TASK – Copy everything from the line containing "This screenshot has" down to the line containing "coord(732,55)", both included, and keep the request wording unchanged. Scale the click coordinates in the answer by 0.3, round them to whole numbers with halves rounded up, and leave out the picture.
======== DATASET EXCERPTS ========
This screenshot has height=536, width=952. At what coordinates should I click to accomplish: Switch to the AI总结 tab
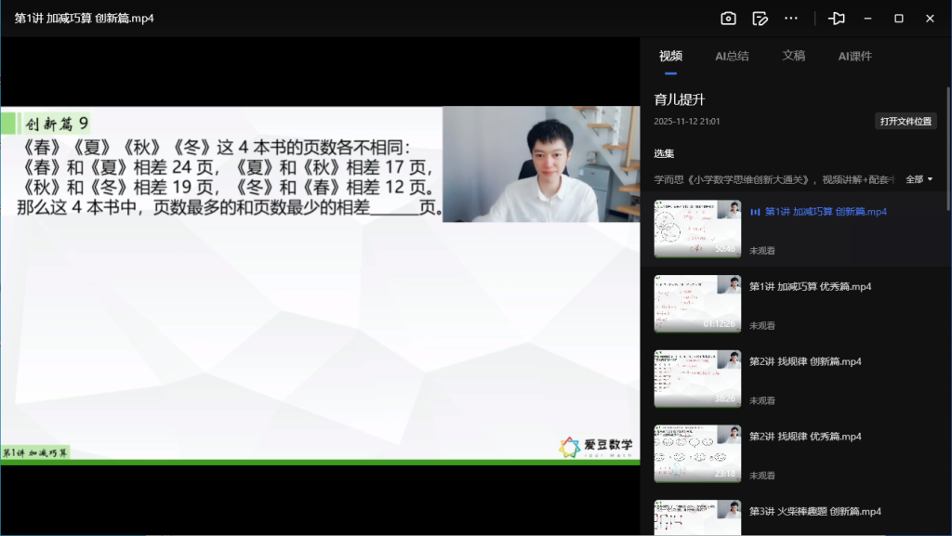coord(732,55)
========
======== DATASET EXCERPTS ========
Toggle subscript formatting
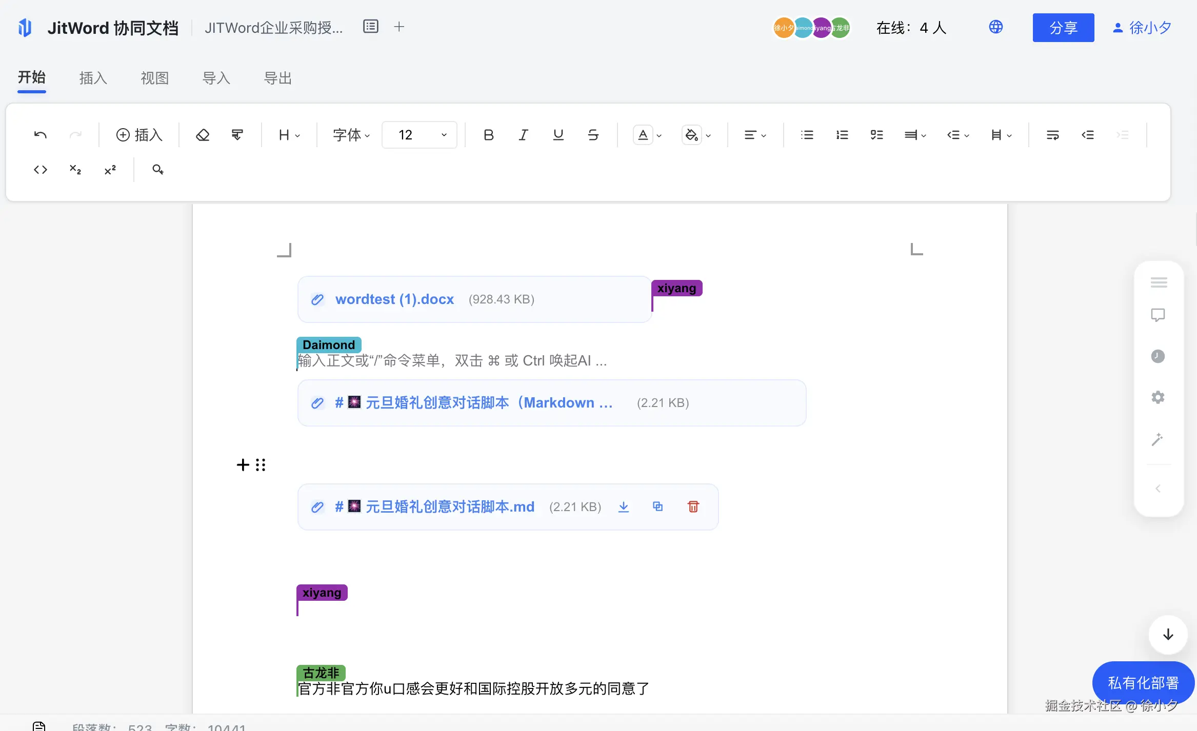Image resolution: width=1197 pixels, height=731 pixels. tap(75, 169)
========
======== DATASET EXCERPTS ========
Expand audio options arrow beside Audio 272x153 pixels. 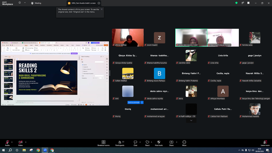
========
CORRECT ANSWER –
This screenshot has height=536, width=952. At what coordinates should I click to accomplish: Switch to the AI总结 tab
coord(220,17)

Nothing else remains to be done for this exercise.